Their life work has resulted in networks of ministries criss-crossing the former Soviet world, discipling and evangelising, restoring broken lives and community-development.
These networks are now fully engaged in rescue work, supply efforts and relocation, as well as shelter, rehabilitation, post-trauma care and pastoral activities.
Al’s family came from the Mykolaev region, the leading shipbuilding centre of the Black Sea region. Carolyn’s family were Germans brought to Crimea by Catherine the Great in the eighteenth century. They lived and farmed there for several generations before immigrating to the US.
Early in Putin’s ‘special operation’, Russian forces began bombing the cities of Mykolaev and Odessa. One of Al’s cousins had to shelter in a basement before being rescued.
Her son then joined the Ukrainian forces who drove the Russians back out of the city. Putin’s plan to capture the whole of the Black Sea coast was widely expected to succeed, totally land-locking Ukraine.
However, unusual weather caused all efforts to be abandoned, thwarting landing craft and blowing an elite parachute squad out to sea. After the Ukrainians sank several Russian ships, including the Black Sea flagship Moskva, the immediate danger subsided.
In one of his recent reports, Al explored Odessa’s spiritual history. At the beginning of the last century, a young immigrant to the US named Ivan Voronaev found himself in the midst of a revival that had started in a little store-front church on a street named Azusa in Los Angeles.
He encountered the work, power and leading of the Holy Spirit there, as described in the New Testament.
Voronaev returned to Ukraine with this message of revival. In a few short years of preaching, teaching and mobilising in Odessa, he saw over 17,000 people encountering the Holy Spirit.
Al’s grandfather was one of those, and was one of the first to respond to leave home to take the gospel to Russia. There he saw a whole village respond to the message and receive salvation.
Shortly after this revival, Voronaev and his wife were arrested and sent to the gulag where he died. His wife sat out her sentence of 25 years. Al’s grandfather too was arrested and sent to prison but was miraculously released.
With his family and other relatives and fellow believers, he then began a 25-year odyssey across the Soviet Union, Central Asia and into China, where Al was born. Shortly after the end of World War Two, the whole entourage made it to the US and settled on the West Coast.
Meanwhile, Stalin uprooted millions of Ukrainians (as Putin is doing today), scattering them across the Soviet Union to Siberia and beyond to the Far East, unwittingly spreading the revival.

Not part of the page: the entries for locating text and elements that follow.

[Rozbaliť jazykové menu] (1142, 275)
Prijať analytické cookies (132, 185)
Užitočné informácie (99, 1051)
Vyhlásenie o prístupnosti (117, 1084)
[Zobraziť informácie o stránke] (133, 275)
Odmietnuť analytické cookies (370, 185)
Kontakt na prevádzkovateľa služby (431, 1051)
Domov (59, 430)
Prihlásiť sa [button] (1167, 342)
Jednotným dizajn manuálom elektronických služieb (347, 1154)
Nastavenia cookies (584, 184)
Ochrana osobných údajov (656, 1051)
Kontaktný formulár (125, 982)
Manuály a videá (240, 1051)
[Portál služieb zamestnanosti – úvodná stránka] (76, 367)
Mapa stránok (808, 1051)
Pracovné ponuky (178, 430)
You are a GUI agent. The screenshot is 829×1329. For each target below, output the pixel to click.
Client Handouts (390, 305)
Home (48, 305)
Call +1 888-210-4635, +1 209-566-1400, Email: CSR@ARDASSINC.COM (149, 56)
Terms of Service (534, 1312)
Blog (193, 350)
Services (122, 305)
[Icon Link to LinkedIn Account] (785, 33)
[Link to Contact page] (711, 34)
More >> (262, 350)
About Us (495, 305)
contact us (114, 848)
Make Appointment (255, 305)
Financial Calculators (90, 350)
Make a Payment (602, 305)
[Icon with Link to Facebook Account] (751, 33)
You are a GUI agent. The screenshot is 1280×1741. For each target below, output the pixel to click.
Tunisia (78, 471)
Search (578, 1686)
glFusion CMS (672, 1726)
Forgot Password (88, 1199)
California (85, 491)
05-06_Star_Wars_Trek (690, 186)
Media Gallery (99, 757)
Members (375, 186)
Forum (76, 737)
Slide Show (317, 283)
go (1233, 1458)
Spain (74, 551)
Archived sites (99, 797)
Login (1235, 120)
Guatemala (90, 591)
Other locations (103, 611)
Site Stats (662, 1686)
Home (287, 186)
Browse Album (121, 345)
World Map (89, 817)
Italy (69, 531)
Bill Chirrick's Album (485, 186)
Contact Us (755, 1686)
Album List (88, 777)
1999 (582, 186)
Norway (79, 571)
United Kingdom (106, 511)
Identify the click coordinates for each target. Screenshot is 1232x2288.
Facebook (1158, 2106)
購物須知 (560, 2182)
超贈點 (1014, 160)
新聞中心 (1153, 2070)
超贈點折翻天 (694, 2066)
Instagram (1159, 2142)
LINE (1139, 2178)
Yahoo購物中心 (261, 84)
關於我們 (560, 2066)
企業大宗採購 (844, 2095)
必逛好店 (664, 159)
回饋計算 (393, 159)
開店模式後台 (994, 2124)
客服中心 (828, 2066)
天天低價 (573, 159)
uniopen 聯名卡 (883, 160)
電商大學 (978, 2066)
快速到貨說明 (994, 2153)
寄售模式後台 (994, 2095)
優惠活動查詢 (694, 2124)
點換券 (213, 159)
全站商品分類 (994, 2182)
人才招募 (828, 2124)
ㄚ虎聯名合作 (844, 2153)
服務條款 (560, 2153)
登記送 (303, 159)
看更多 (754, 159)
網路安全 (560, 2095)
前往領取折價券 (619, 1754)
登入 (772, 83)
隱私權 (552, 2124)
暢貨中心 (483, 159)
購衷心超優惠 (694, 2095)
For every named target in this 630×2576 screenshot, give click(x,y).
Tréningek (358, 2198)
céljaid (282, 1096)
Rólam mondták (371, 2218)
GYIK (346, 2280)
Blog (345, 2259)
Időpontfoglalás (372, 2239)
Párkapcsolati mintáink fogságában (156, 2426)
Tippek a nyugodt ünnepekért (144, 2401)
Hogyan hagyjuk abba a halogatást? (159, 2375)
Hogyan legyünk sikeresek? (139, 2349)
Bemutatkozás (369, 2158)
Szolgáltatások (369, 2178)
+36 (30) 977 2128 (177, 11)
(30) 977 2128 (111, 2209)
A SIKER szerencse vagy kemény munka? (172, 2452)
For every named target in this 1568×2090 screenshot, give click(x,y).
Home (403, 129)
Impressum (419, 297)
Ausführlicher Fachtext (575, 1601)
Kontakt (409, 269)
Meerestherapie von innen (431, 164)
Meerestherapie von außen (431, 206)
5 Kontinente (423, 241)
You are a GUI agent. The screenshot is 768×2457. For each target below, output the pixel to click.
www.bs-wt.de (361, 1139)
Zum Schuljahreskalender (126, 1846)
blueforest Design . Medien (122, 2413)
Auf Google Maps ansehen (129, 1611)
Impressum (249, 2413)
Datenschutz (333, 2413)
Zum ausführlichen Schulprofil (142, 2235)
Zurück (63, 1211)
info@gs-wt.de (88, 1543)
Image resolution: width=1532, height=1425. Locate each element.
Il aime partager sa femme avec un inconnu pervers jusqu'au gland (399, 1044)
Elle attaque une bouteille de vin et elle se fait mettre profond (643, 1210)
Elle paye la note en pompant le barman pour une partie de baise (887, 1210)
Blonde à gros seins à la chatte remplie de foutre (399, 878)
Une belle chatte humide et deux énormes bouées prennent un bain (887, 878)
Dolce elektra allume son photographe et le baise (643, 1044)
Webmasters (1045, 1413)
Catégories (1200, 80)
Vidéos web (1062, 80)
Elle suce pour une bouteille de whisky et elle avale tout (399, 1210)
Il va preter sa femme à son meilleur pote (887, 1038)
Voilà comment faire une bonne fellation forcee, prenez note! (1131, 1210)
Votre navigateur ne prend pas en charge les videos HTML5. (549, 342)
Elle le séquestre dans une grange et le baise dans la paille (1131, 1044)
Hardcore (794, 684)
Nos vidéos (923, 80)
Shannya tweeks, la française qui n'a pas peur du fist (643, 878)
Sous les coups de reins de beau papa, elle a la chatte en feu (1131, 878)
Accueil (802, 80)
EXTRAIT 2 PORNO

Voronaev’s disciples became the foundation of the underground church of Russia. At the same time Stalin replaced the Ukrainians with millions of Russians, thus creating the problem we are facing today.
Ukraine has long been the spiritual center of Eastern Europe and beyond. Seven out of ten evangelical churches in Russia today have Ukrainian pastors. Ukrainian churches can be found all over the former Soviet Union; and all across Europe, the US and the world.
As the leadership of the Ukrainian Pentecostal Church met this week in Kyiv representing 1800 congregations, their senior bishop, Mykhailo Panochko, shared the belief of state officials that the church was a key element in the healing of their nation.
“Don’t miss your chance to be part of great things God is performing,“ he told them.
God’s plans are surely higher than ours!